# [THE TASK]
Lines holding the string "agent" are the ones to copy; find them all in the data.

══════════════════════════════

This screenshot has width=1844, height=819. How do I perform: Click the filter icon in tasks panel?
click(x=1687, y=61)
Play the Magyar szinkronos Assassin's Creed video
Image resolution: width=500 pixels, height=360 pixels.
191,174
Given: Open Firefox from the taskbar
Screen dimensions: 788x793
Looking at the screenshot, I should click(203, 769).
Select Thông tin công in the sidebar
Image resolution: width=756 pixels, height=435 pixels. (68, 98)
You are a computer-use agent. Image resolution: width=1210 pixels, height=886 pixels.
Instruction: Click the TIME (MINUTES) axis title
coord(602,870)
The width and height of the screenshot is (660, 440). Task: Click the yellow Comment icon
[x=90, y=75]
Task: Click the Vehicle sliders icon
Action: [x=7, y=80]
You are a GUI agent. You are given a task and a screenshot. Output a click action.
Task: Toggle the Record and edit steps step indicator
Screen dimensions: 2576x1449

══════════════════════════════

# [ANSWER SPACE]
You are a computer-use agent. Image resolution: width=1210 pixels, height=886 pixels.
You are a GUI agent. You are given a task and a screenshot. Output a click action.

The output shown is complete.